Use Hadoop DistCp to copy data from an Object Storage Service (OSS) bucket to a Lindorm file database in a single MapReduce job.
Prerequisites
Before you begin, ensure that you have:
-
Activated the file engine for your Lindorm instance. For more information, see Activate the file engine service.
-
A Hadoop cluster running Hadoop 2.7.3 or later, configured to access the Lindorm file engine. For more information, see Use open source HDFS clients to connect to and use LindormDFS.
-
JDK 1.8 or later installed on all nodes of the Hadoop cluster.
-
JindoFS SDK installed on all nodes of the Hadoop cluster. See Install the JindoFS SDK below.
Install the JindoFS SDK
Install the JindoFS SDK on every node in your Hadoop cluster before running the migration.
-
Download
jindofs-sdk.jarfrom the JindoFS SDK repository, then copy it to the Hadoop library directory:cp ./jindofs-sdk-*.jar ${HADOOP_HOME}/share/hadoop/hdfs/lib/ -
Add the following environment variable to
/etc/profileon each node:export B2SDK_CONF_DIR=/etc/jindofs-sdk-conf -
Create the JindoFS SDK configuration file at
/etc/jindofs-sdk-conf/bigboot.cfg:[bigboot] logger.dir=/tmp/bigboot-log [bigboot-client] client.oss.retry=5 client.oss.upload.threads=4 client.oss.upload.queue.size=5 client.oss.upload.max.parallelism=16 client.oss.timeout.millisecond=30000 client.oss.connection.timeout.millisecond=4000 -
Load the environment variable:
source /etc/profile -
Verify that your OSS bucket is accessible from the Hadoop cluster:
${HADOOP_HOME}/bin/hadoop fs -ls oss://<accessKeyId>:<accessKeySecret>@<bucket-name>.<endpoint>/If the command returns the bucket contents without errors, the SDK is configured correctly.

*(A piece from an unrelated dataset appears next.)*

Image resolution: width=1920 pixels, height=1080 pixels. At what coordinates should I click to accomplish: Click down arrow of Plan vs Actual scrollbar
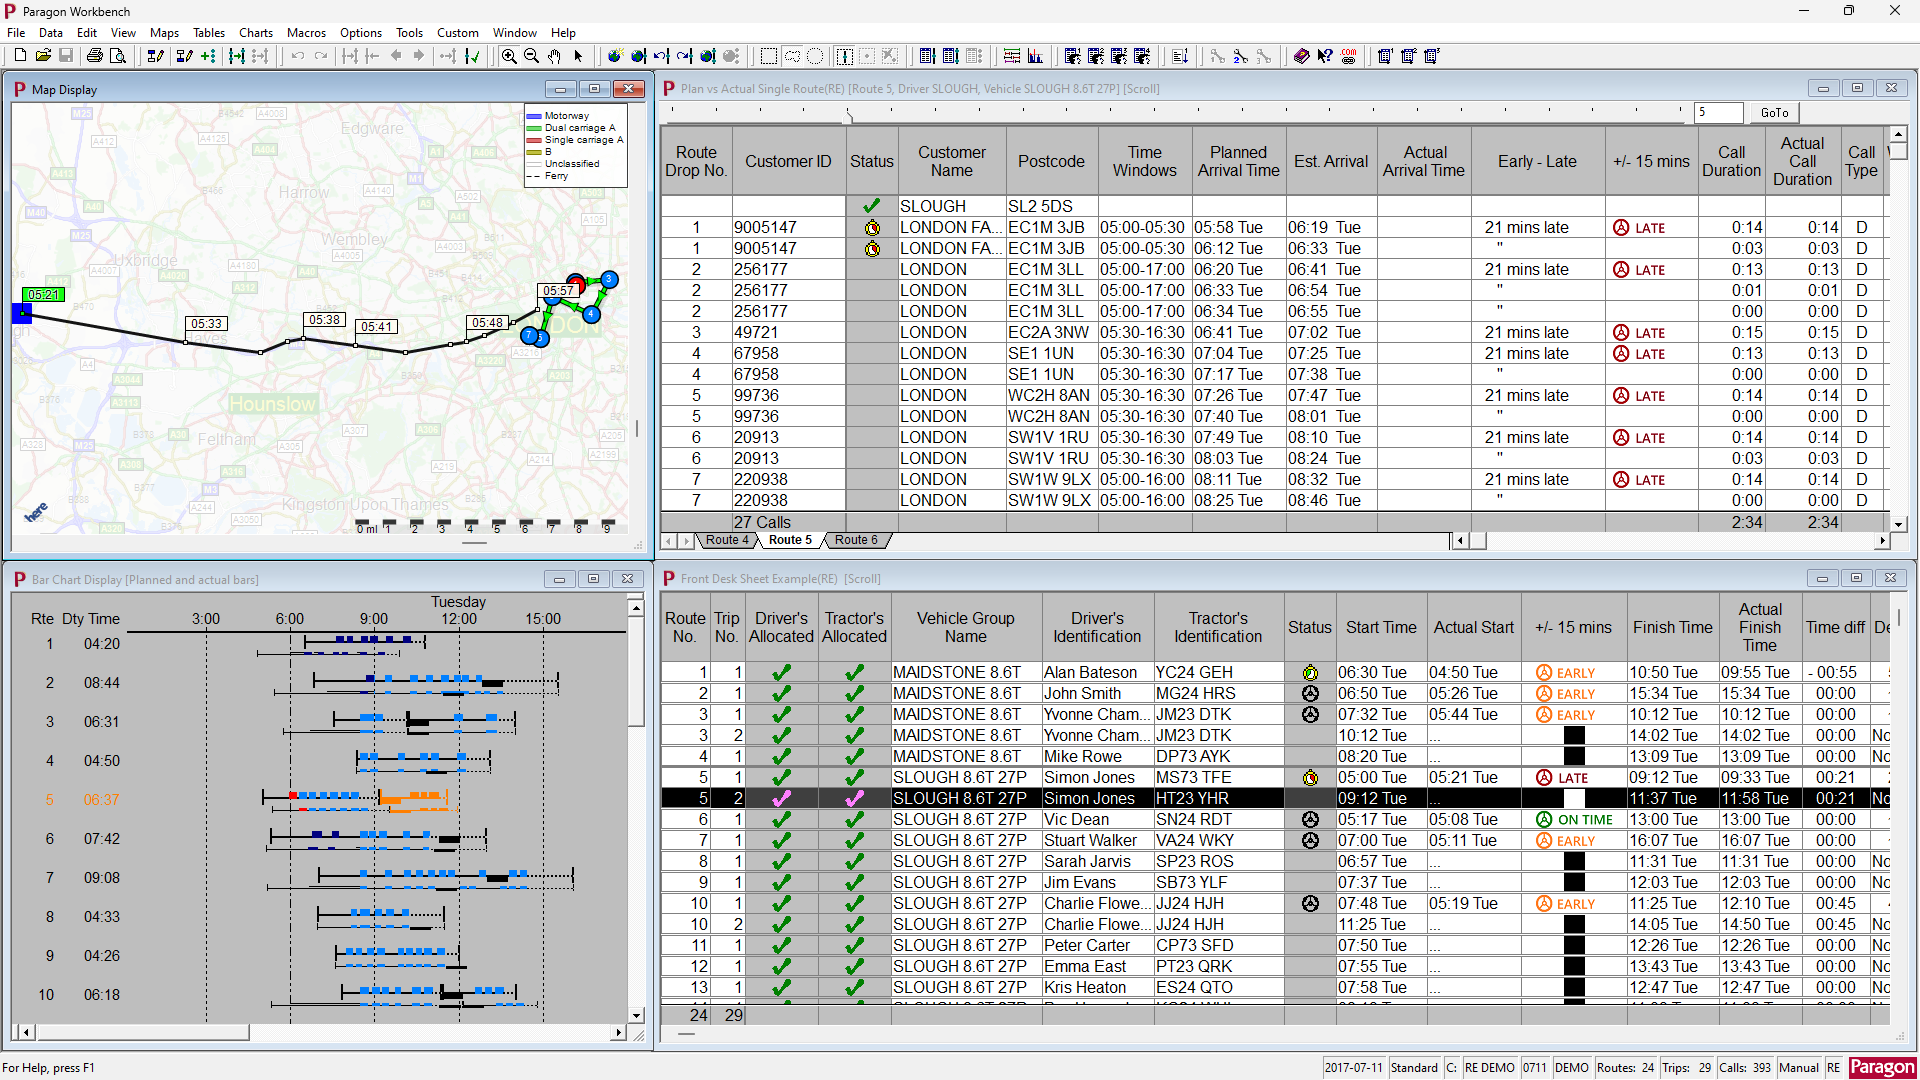pyautogui.click(x=1898, y=523)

Migrate data from the OSS bucket
-
Check the size of the data to migrate:
${HADOOP_HOME}/bin/hadoop du -h oss://<accessKeyId>:<accessKeySecret>@<bucket-name>.<endpoint>/test_data -
Run DistCp to start a MapReduce job that copies the data to the Lindorm file database:
${HADOOP_HOME}/bin/hadoop distcp \ oss://<accessKeyId>:<accessKeySecret>@<bucket-name>.<endpoint>/test_data.txt \ hdfs://<instance-id>/Replace
<instance-id>with your Lindorm instance ID.The following table describes the parameters:
Parameter Description Required accessKeyIdThe AccessKey ID used to authenticate OSS API calls. To get your AccessKey pair, see Create an AccessKey pair. Yes accessKeySecretThe AccessKey Secret used to authenticate OSS API calls. Yes bucket-name.endpointThe OSS bucket access address, consisting of the bucket name and the endpoint for the region where the bucket is deployed. Yes -
Check the job output. The migration is complete when the output shows:
-
map 100% reduce 0% -
Job job_xxx completed successfully -
BYTESCOPIEDequalsBYTESEXPECTED
Example output:
20/09/29 12:23:59 INFO mapreduce.Job: map 100% reduce 0% 20/09/29 12:23:59 INFO mapreduce.Job: Job job_1601195105349_0015 completed successfully 20/09/29 12:23:59 INFO mapreduce.Job: Counters: 38 File System Counters FILE: Number of bytes read=0 FILE: Number of bytes written=122343 FILE: Number of read operations=0 FILE: Number of large read operations=0 FILE: Number of write operations=0 HDFS: Number of bytes read=470 HDFS: Number of bytes written=47047709 HDFS: Number of read operations=15 HDFS: Number of large read operations=0 HDFS: Number of write operations=4 OSS: Number of bytes read=0 OSS: Number of bytes written=0 OSS: Number of read operations=0 OSS: Number of large read operations=0 OSS: Number of write operations=0 Job Counters Launched map tasks=1 Other local map tasks=1 Total time spent by all maps in occupied slots (ms)=5194 Total time spent by all reduces in occupied slots (ms)=0 Total time spent by all map tasks (ms)=5194 Total vcore-milliseconds taken by all map tasks=5194 Total megabyte-milliseconds taken by all map tasks=5318656 Map-Reduce Framework Map input records=1 Map output records=0 Input split bytes=132 Spilled Records=0 Failed Shuffles=0 Merged Map outputs=0 GC time elapsed (ms)=64 CPU time spent (ms)=2210 Physical memory (bytes) snapshot=222294016 Virtual memory (bytes) snapshot=2672074752 Total committed heap usage (bytes)=110100480 File Input Format Counters Bytes Read=338 File Output Format Counters Bytes Written=0 org.apache.hadoop.tools.mapred.CopyMapper$Counter BYTESCOPIED=47047709 BYTESEXPECTED=47047709 COPY=1 20/09/29 12:23:59 INFO common.AbstractJindoFileSystem: Read total statistics: oss read average -1 us, cache read average -1 us, read oss percent 0% -
Verify the migration
Check the size of the data that is migrated to the Lindorm file database:
${HADOOP_HOME}/bin/hadoop fs -du -s -h hdfs://<instance-id>/